Task to complete. Rewrite the lines below, replacing each occurrence of "Locate an element on the screen" with "Point to an element on the screen" and changing nothing else.

Start of Supplied records

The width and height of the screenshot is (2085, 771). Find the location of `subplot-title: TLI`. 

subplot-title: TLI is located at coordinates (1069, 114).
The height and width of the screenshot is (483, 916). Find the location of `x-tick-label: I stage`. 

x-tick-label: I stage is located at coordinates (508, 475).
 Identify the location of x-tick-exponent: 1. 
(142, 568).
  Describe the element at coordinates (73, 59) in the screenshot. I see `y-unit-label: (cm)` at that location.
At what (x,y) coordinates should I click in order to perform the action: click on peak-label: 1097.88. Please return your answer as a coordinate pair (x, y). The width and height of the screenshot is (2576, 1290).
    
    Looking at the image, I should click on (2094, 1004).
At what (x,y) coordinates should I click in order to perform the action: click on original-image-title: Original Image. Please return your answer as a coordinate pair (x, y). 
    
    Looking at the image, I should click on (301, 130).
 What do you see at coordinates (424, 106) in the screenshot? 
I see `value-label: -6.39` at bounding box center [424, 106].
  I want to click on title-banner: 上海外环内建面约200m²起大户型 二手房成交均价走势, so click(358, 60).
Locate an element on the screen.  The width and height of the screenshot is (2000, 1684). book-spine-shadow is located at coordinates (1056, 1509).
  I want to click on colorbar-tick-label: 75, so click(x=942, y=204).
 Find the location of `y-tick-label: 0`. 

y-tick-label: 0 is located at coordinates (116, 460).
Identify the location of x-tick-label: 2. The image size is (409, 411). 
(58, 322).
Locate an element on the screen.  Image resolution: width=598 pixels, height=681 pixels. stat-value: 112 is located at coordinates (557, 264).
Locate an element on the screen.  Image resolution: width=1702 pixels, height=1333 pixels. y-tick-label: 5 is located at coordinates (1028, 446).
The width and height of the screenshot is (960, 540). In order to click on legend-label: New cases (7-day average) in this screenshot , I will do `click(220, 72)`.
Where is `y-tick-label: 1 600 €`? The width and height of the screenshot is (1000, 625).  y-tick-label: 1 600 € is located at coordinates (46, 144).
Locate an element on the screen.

End of Supplied records

Worked solution.
The width and height of the screenshot is (2085, 771). Find the location of `subplot-title: TLI`. 

subplot-title: TLI is located at coordinates (1069, 114).
The height and width of the screenshot is (483, 916). Find the location of `x-tick-label: I stage`. 

x-tick-label: I stage is located at coordinates (508, 475).
 Identify the location of x-tick-exponent: 1. 
(142, 568).
  Describe the element at coordinates (73, 59) in the screenshot. I see `y-unit-label: (cm)` at that location.
At what (x,y) coordinates should I click in order to perform the action: click on peak-label: 1097.88. Please return your answer as a coordinate pair (x, y). The width and height of the screenshot is (2576, 1290).
    
    Looking at the image, I should click on (2094, 1004).
At what (x,y) coordinates should I click in order to perform the action: click on original-image-title: Original Image. Please return your answer as a coordinate pair (x, y). 
    
    Looking at the image, I should click on (301, 130).
 What do you see at coordinates (424, 106) in the screenshot? 
I see `value-label: -6.39` at bounding box center [424, 106].
  I want to click on title-banner: 上海外环内建面约200m²起大户型 二手房成交均价走势, so click(358, 60).
Point to an element on the screen.  The width and height of the screenshot is (2000, 1684). book-spine-shadow is located at coordinates (1056, 1509).
  I want to click on colorbar-tick-label: 75, so click(x=942, y=204).
 Find the location of `y-tick-label: 0`. 

y-tick-label: 0 is located at coordinates (116, 460).
Identify the location of x-tick-label: 2. The image size is (409, 411). 
(58, 322).
Point to an element on the screen.  Image resolution: width=598 pixels, height=681 pixels. stat-value: 112 is located at coordinates (557, 264).
Point to an element on the screen.  Image resolution: width=1702 pixels, height=1333 pixels. y-tick-label: 5 is located at coordinates (1028, 446).
The width and height of the screenshot is (960, 540). In order to click on legend-label: New cases (7-day average) in this screenshot , I will do `click(220, 72)`.
Where is `y-tick-label: 1 600 €`? The width and height of the screenshot is (1000, 625).  y-tick-label: 1 600 € is located at coordinates (46, 144).
Point to an element on the screen.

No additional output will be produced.